_AVAILABLE DATA:_
▬▬▬▬▬▬

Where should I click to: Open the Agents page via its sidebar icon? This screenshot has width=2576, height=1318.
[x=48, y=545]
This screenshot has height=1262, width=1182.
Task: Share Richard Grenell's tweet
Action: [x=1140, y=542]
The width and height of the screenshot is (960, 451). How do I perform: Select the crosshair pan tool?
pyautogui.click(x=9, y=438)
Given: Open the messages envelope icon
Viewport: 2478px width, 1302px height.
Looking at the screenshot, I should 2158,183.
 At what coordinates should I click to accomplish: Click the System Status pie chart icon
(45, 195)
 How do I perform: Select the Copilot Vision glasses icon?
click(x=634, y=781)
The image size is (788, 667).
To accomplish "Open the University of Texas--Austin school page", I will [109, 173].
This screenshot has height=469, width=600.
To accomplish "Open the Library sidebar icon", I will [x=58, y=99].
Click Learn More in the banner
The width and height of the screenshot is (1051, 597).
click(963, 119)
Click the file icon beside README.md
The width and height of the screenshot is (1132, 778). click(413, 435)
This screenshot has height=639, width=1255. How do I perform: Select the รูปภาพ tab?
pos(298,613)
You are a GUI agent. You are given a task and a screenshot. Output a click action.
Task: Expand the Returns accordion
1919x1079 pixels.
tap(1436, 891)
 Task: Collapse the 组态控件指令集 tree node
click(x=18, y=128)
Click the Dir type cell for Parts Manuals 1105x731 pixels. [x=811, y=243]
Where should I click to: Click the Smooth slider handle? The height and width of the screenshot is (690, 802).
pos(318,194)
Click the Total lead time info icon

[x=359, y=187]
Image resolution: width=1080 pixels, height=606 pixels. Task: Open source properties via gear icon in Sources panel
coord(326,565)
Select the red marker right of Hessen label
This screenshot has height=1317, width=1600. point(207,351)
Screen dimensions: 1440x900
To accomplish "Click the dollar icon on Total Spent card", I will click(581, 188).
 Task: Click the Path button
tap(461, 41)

▬▬▬▬▬▬

_WRITTEN TASK:_
Give every line of the material above as a Markdown table with the columns Row and Line. Number the rows in order and leave out blank lines.

_EXERCISE SOLUTION:_
| Row | Line |
|---|---|
| 1 | Where should I click to: Open the Agents page via its sidebar icon? This screenshot has width=2576, height=1318. |
| 2 | [x=48, y=545] |
| 3 | This screenshot has height=1262, width=1182. |
| 4 | Task: Share Richard Grenell's tweet |
| 5 | Action: [x=1140, y=542] |
| 6 | The width and height of the screenshot is (960, 451). How do I perform: Select the crosshair pan tool? |
| 7 | pyautogui.click(x=9, y=438) |
| 8 | Given: Open the messages envelope icon |
| 9 | Viewport: 2478px width, 1302px height. |
| 10 | Looking at the screenshot, I should 2158,183. |
| 11 |  At what coordinates should I click to accomplish: Click the System Status pie chart icon |
| 12 | (45, 195) |
| 13 |  How do I perform: Select the Copilot Vision glasses icon? |
| 14 | click(x=634, y=781) |
| 15 | The image size is (788, 667). |
| 16 | To accomplish "Open the University of Texas--Austin school page", I will [109, 173]. |
| 17 | This screenshot has height=469, width=600. |
| 18 | To accomplish "Open the Library sidebar icon", I will [x=58, y=99]. |
| 19 | Click Learn More in the banner |
| 20 | The width and height of the screenshot is (1051, 597). |
| 21 | click(963, 119) |
| 22 | Click the file icon beside README.md |
| 23 | The width and height of the screenshot is (1132, 778). click(413, 435) |
| 24 | This screenshot has height=639, width=1255. How do I perform: Select the รูปภาพ tab? |
| 25 | pos(298,613) |
| 26 | You are a GUI agent. You are given a task and a screenshot. Output a click action. |
| 27 | Task: Expand the Returns accordion |
| 28 | 1919x1079 pixels. |
| 29 | tap(1436, 891) |
| 30 |  Task: Collapse the 组态控件指令集 tree node |
| 31 | click(x=18, y=128) |
| 32 | Click the Dir type cell for Parts Manuals 1105x731 pixels. [x=811, y=243] |
| 33 | Where should I click to: Click the Smooth slider handle? The height and width of the screenshot is (690, 802). |
| 34 | pos(318,194) |
| 35 | Click the Total lead time info icon |
| 36 | [x=359, y=187] |
| 37 | Image resolution: width=1080 pixels, height=606 pixels. Task: Open source properties via gear icon in Sources panel |
| 38 | coord(326,565) |
| 39 | Select the red marker right of Hessen label |
| 40 | This screenshot has height=1317, width=1600. point(207,351) |
| 41 | Screen dimensions: 1440x900 |
| 42 | To accomplish "Click the dollar icon on Total Spent card", I will click(581, 188). |
| 43 |  Task: Click the Path button |
| 44 | tap(461, 41) |